Through the approval of the refurbishment plan, Volkswagen will be able to fix all of the 460,000 vehicles it sold with the 1.2-liter TDI engine fitted with a “defeat device.” The German brand and its subsidiaries that have been lent the engine have already begun to contact the respective owners of the vehicles.

The repair consists of a software update, which would bring the EA189 1.2-liter TDI engines back to specification. Volkswagen has sent letters to the last known addresses of the owners of the affected vehicles.

Owners are asked to contact the nearest dealers of the brand that sold them a car with a 1.2-liter TDI engine of the EA189 series to schedule a repair as soon as it is available.

The KBA, Germany’s Federal Motor Transport Authority, has confirmed that the modifications proposed by Volkswagen do not affect fuel economy, fuel consumption, performance, or noise emissions for the vehicles that have the 1.2-liter TDI engine affected by Volkswagen’s Dieselgate scandal.

The organization has made the same affirmations regarding all the other Volkswagen Group-designed engines that were affected by Dieselgate and had received approved repair proposals.

**Task 1:** According to the Volkswagen repair text, what does the repair of the 1.2-liter TDI engines consist of?
**Task 2:** Shorten the paragraph of the Volkswagen repair text that opens with "The KBA, Germany’s Federal Motor Transport Authority" and keep its main facts.
**Task 3:** In the Volkswagen repair text, begin at the words "The repair consists" and stop after "it is available.". Set down that stretch word for word.

**Material provided:**

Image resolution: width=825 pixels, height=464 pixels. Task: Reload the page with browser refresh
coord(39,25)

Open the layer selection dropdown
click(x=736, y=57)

---

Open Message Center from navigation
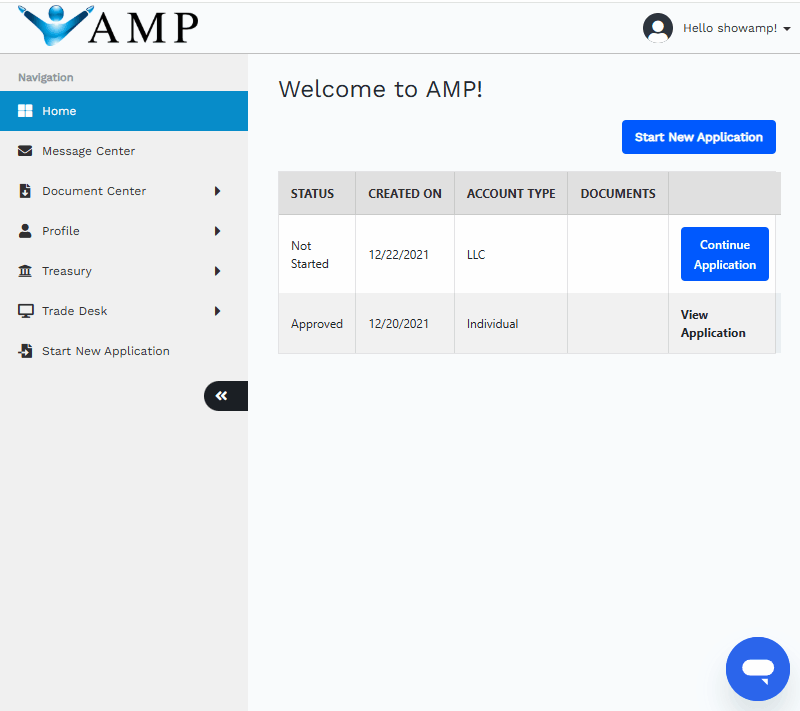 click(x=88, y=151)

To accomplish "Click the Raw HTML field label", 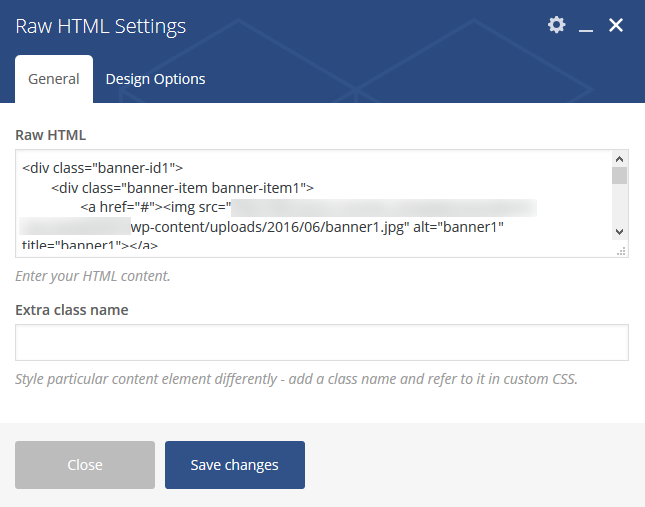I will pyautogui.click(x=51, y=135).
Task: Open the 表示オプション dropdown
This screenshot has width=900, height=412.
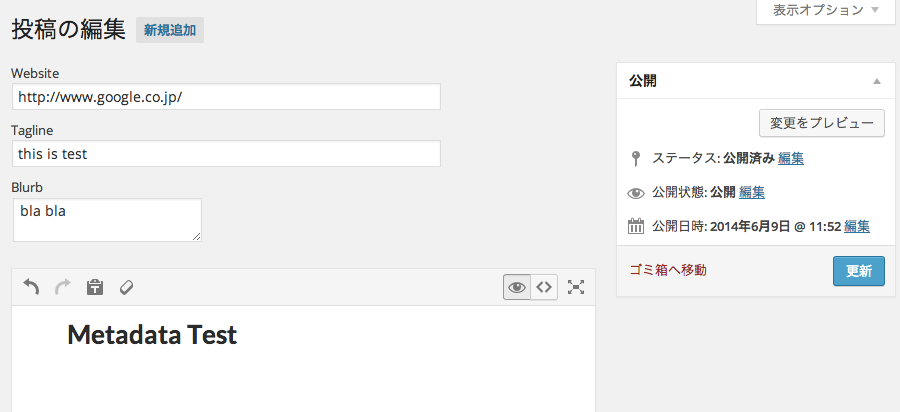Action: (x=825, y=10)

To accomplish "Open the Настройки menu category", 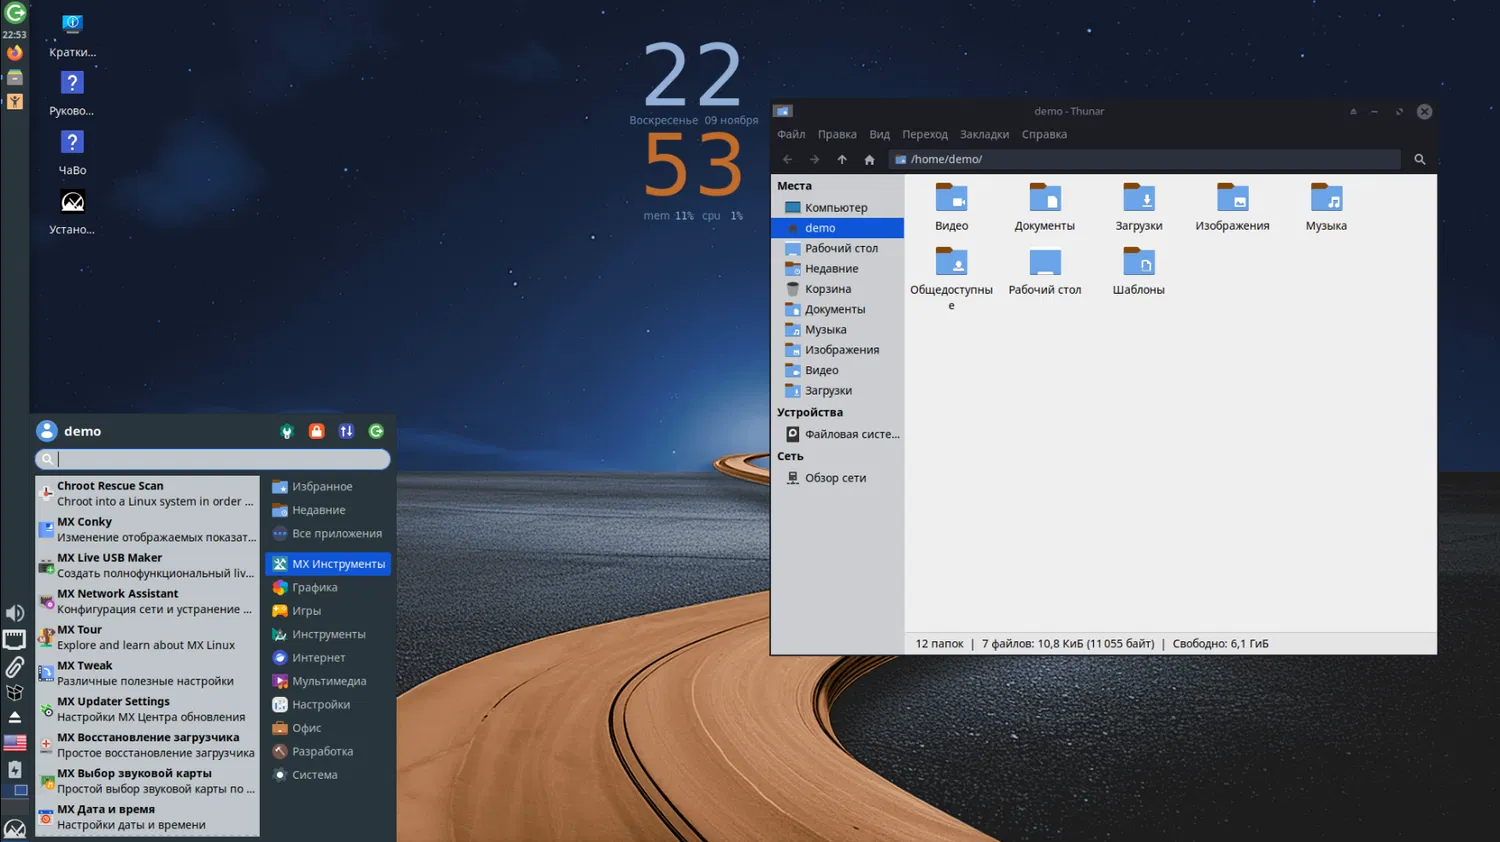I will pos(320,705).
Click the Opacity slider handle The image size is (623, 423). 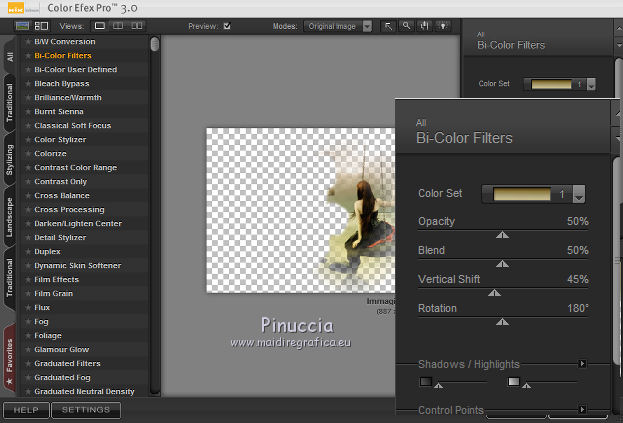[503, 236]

**Expected output 1:** A software update that brings the EA189 1.2-liter TDI engines back to specification.

**Expected output 2:** Germany’s Federal Motor Transport Authority (KBA) has confirmed that Volkswagen’s proposed changes to the Dieselgate-affected 1.2-liter TDI engines do not alter fuel economy, fuel consumption, performance, or noise emissions.

**Expected output 3:**
The repair consists of a software update, which would bring the EA189 1.2-liter TDI engines back to specification. Volkswagen has sent letters to the last known addresses of the owners of the affected vehicles.

Owners are asked to contact the nearest dealers of the brand that sold them a car with a 1.2-liter TDI engine of the EA189 series to schedule a repair as soon as it is available.